Helen Miller said she underwent surgery to have the branch, which missed all vital organs, removed. Now the art teacher is home, resting and preparing to turn that tree branch into a project.
""For a tenth of a second I didn't know what happened. Then I looked around and was like, 'Oh my God there's a tree on me!'" said Miller. "I saw this stick was in my stomach and it was connected to the tree and it pushed right through my shirt and it was come out the other side of my stomach."
"I actually had to confirm with my partner, is that what I'm seeing?" said Miles TenEych, Lake Villa firefighter-paramedic.
Officials say high winds on October 26 cracked the branch of the dead tree, which fell 65 feet to cut through her car's window. Emergency crews had to cut the top off of Miller's Smart car and the branch, which took 20 minutes, to get to her. They sawed off a six-foot long section of the limb and transferred her with the tree intact to the hospital.
"It was in a good 6-8 inches and you have to take a step back and plan your reaction rather than just jumping in right away," said Bill Barber, Lake Villa firefighter-paramedic.
"If this was in an organ or abdomen cavity we were gonna have much bigger problems," said Bill Chebny, Lake Villa firefighter-paramedic.
Miller, who was hospitalized with severe heart problems last year, said in comparison the impalement was a walk in the park.
"I had to learn to walk again. I had to learn to talk again. That was a lot more serious and closer to death, I thought, than this was. So I didn't think this was really that big of a deal," said Miller.
Miller said she's received an outpouring of support from her students at Waukegan. She also received an anonymous letter from a driver who drove by and didn't stop because he or she assumed Miller was dead.
"There are people who are maybe of questionable character in the world, at least there's great and Good Samaritans and the other folks that helped call 911," said Todd Miller, husband.

(Collected data entries)
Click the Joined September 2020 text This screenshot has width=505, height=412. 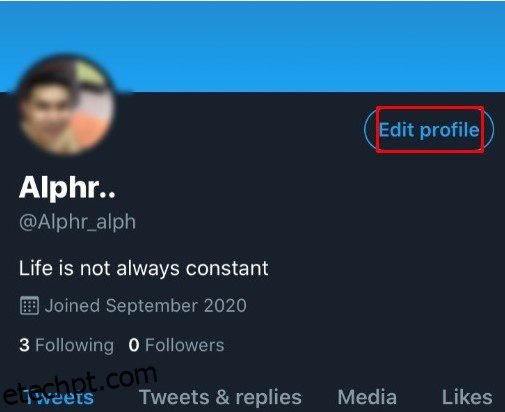(146, 305)
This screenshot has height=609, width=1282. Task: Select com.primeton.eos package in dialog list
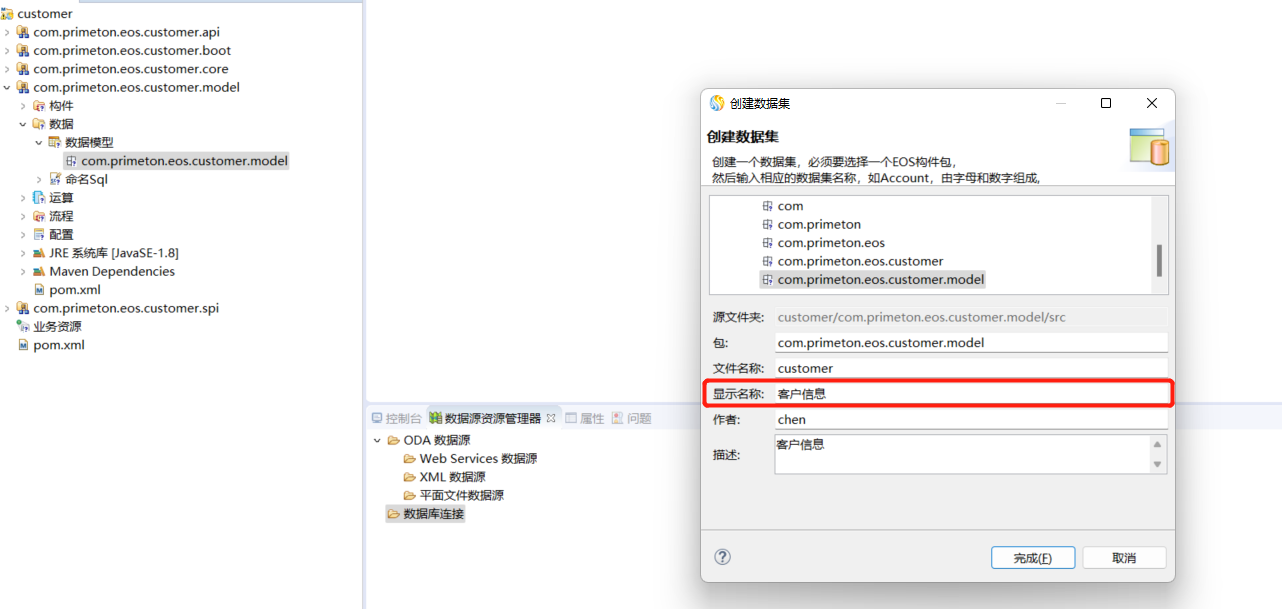point(830,243)
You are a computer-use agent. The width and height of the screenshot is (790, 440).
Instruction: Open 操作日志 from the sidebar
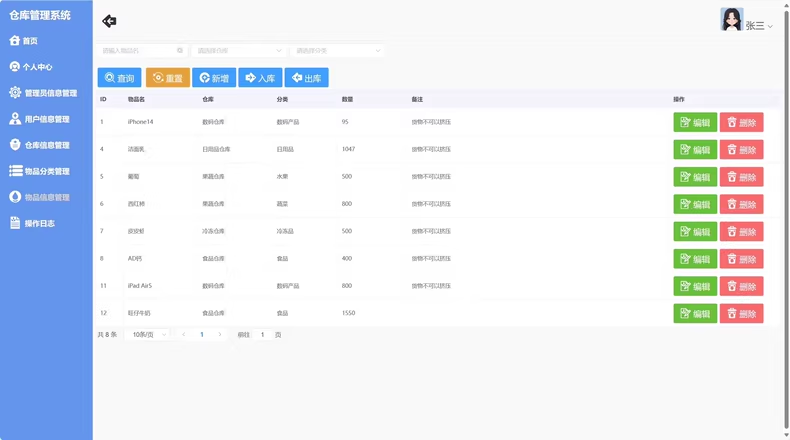point(38,223)
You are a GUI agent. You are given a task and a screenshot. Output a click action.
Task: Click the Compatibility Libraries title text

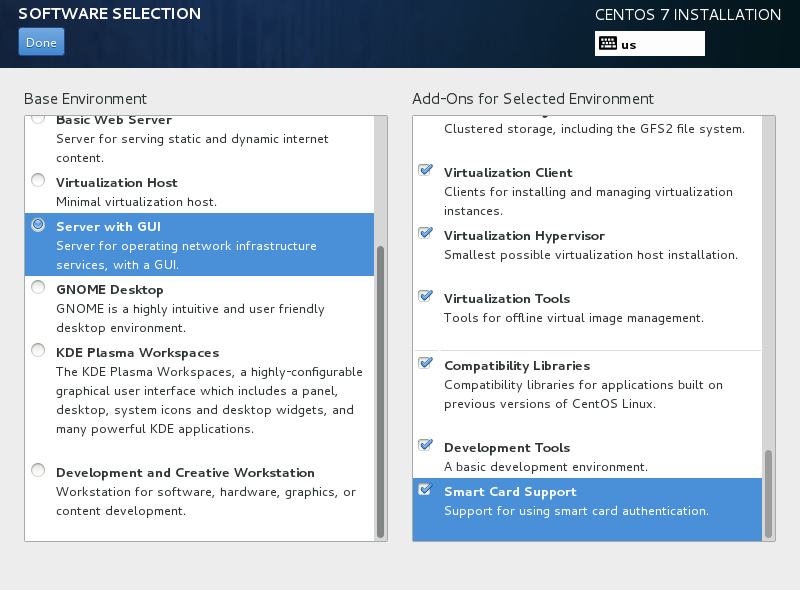[x=516, y=366]
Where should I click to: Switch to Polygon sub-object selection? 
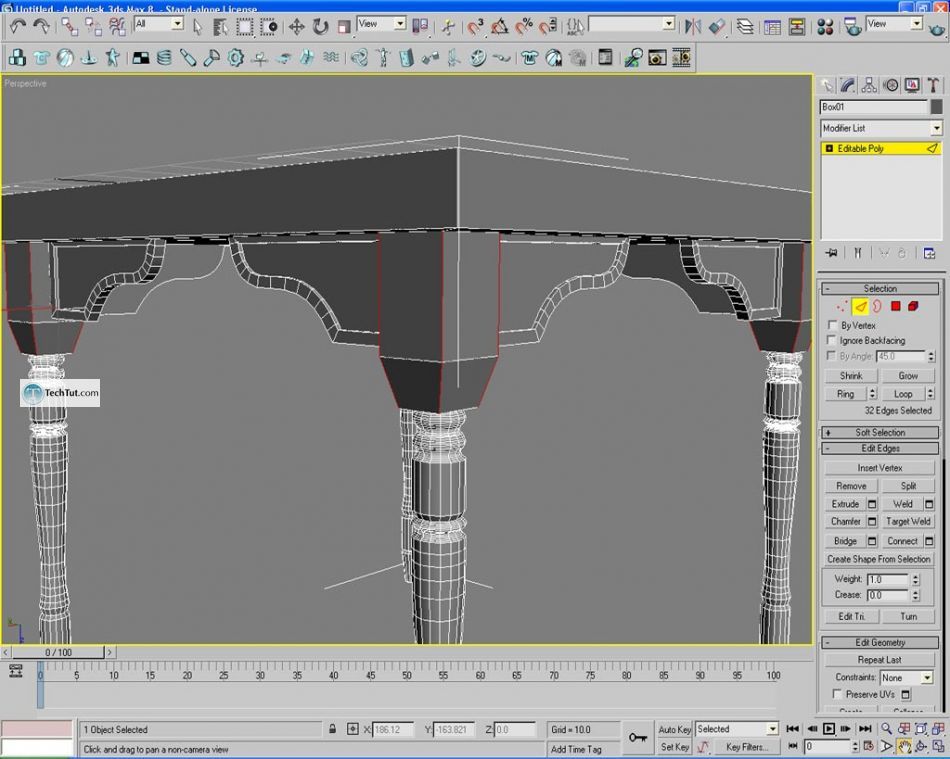point(896,306)
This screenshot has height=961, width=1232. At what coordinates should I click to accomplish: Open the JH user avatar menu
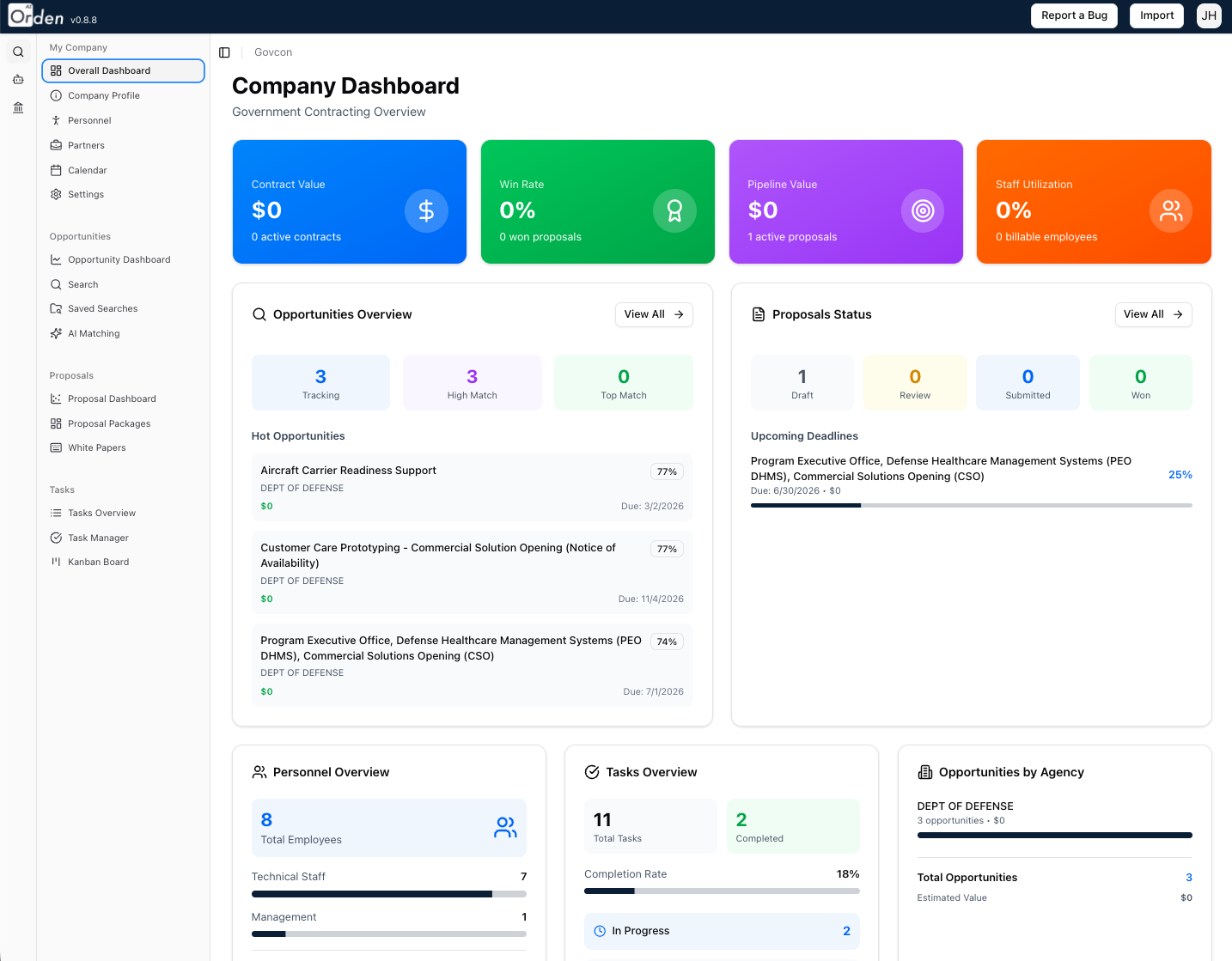1208,15
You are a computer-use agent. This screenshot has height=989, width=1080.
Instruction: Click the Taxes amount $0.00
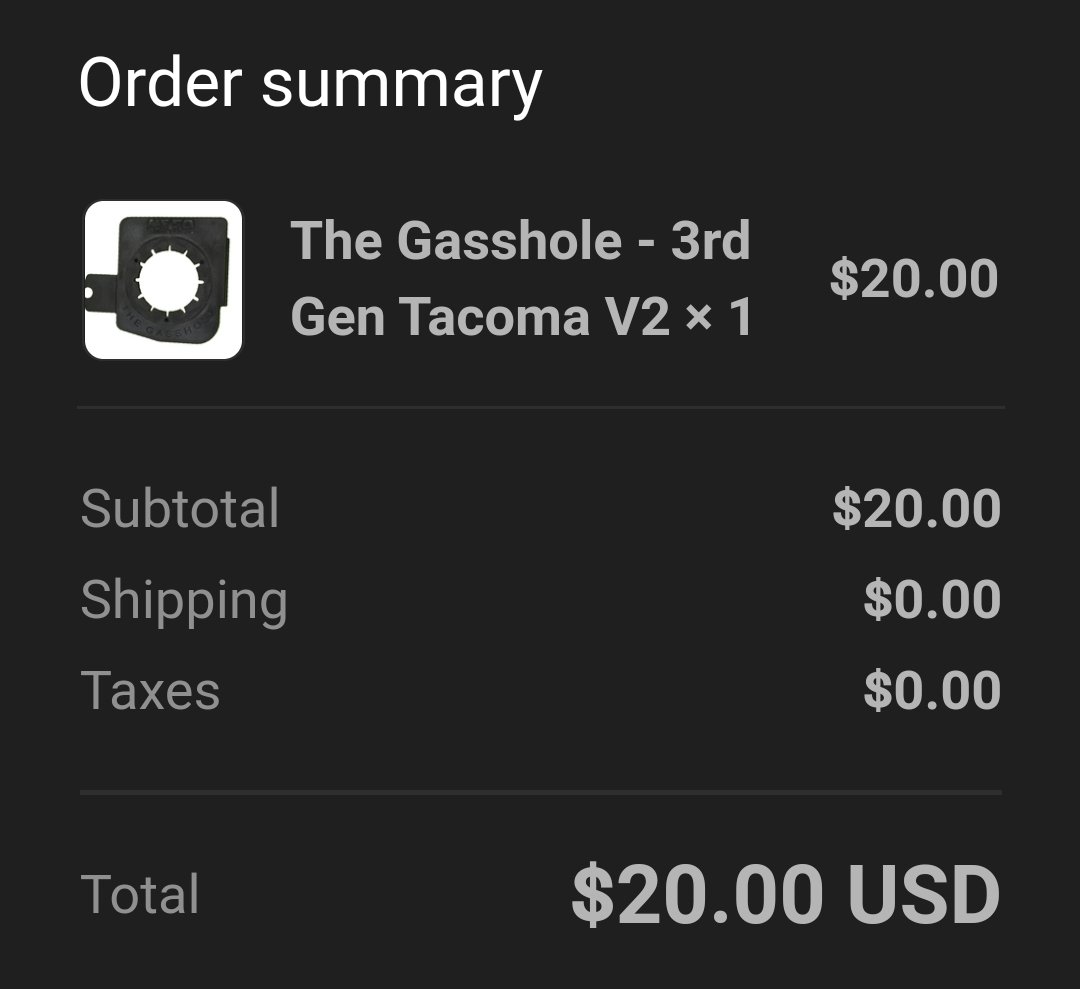(x=933, y=691)
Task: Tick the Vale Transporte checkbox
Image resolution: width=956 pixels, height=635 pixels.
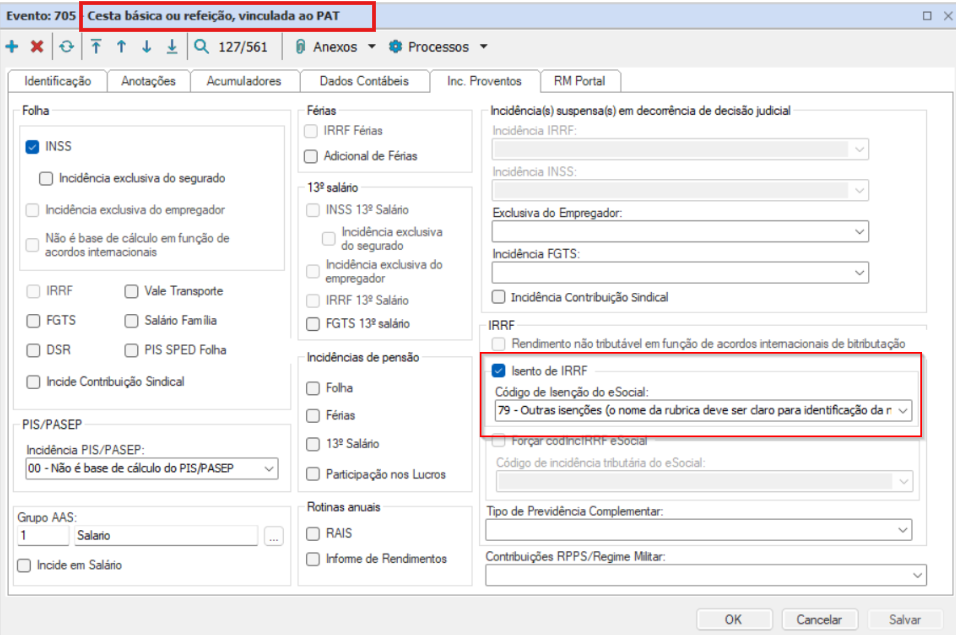Action: point(132,291)
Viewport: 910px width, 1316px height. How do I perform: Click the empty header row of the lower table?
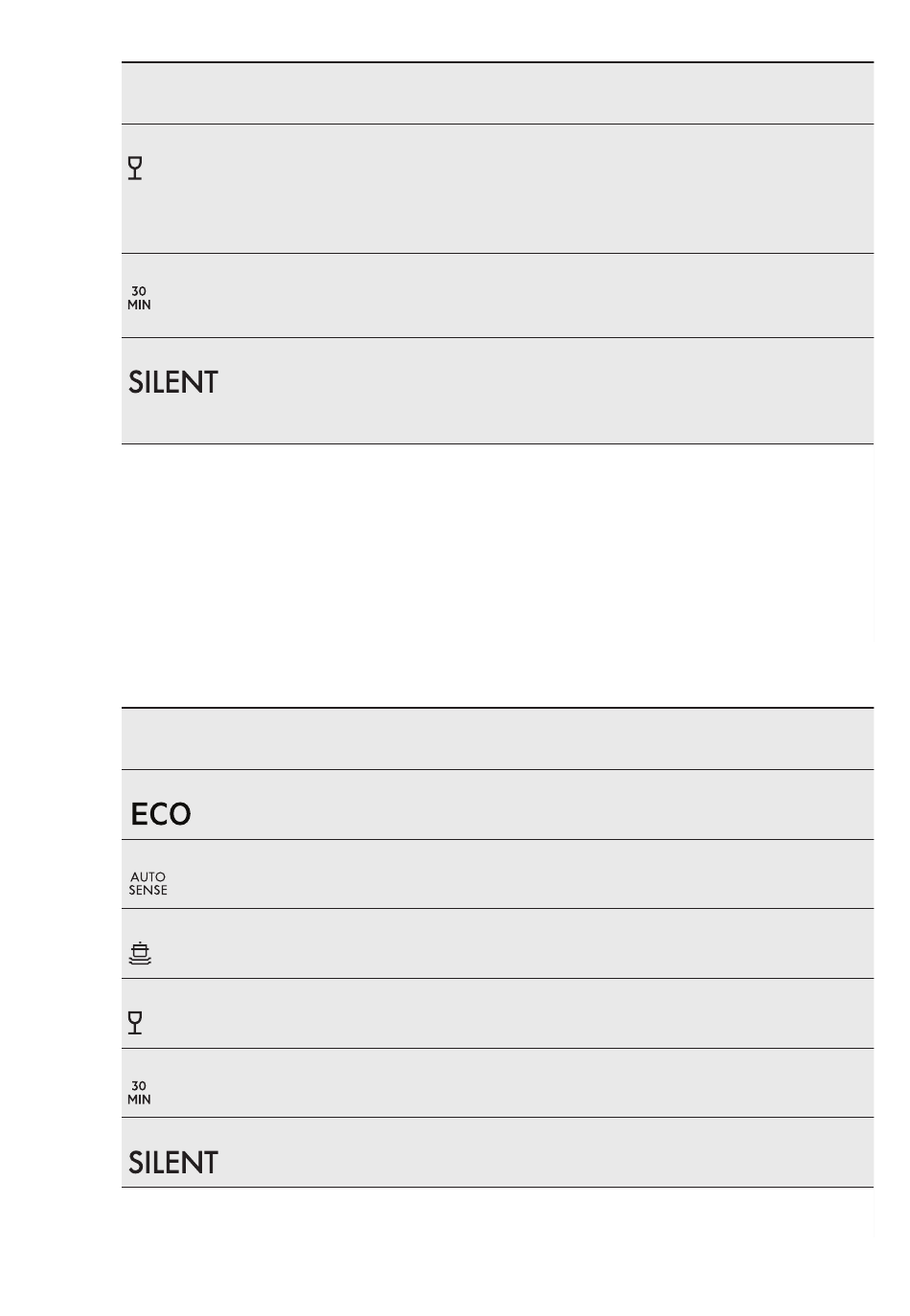(x=497, y=739)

| WHAT IS EXPECTED |
Set down, word for word, the full report on the tree branch that impaled Helen Miller.

| EXERCISE RESULT |
Helen Miller said she underwent surgery to have the branch, which missed all vital organs, removed. Now the art teacher is home, resting and preparing to turn that tree branch into a project.
""For a tenth of a second I didn't know what happened. Then I looked around and was like, 'Oh my God there's a tree on me!'" said Miller. "I saw this stick was in my stomach and it was connected to the tree and it pushed right through my shirt and it was come out the other side of my stomach."
"I actually had to confirm with my partner, is that what I'm seeing?" said Miles TenEych, Lake Villa firefighter-paramedic.
Officials say high winds on October 26 cracked the branch of the dead tree, which fell 65 feet to cut through her car's window. Emergency crews had to cut the top off of Miller's Smart car and the branch, which took 20 minutes, to get to her. They sawed off a six-foot long section of the limb and transferred her with the tree intact to the hospital.
"It was in a good 6-8 inches and you have to take a step back and plan your reaction rather than just jumping in right away," said Bill Barber, Lake Villa firefighter-paramedic.
"If this was in an organ or abdomen cavity we were gonna have much bigger problems," said Bill Chebny, Lake Villa firefighter-paramedic.
Miller, who was hospitalized with severe heart problems last year, said in comparison the impalement was a walk in the park.
"I had to learn to walk again. I had to learn to talk again. That was a lot more serious and closer to death, I thought, than this was. So I didn't think this was really that big of a deal," said Miller.
Miller said she's received an outpouring of support from her students at Waukegan. She also received an anonymous letter from a driver who drove by and didn't stop because he or she assumed Miller was dead.
"There are people who are maybe of questionable character in the world, at least there's great and Good Samaritans and the other folks that helped call 911," said Todd Miller, husband.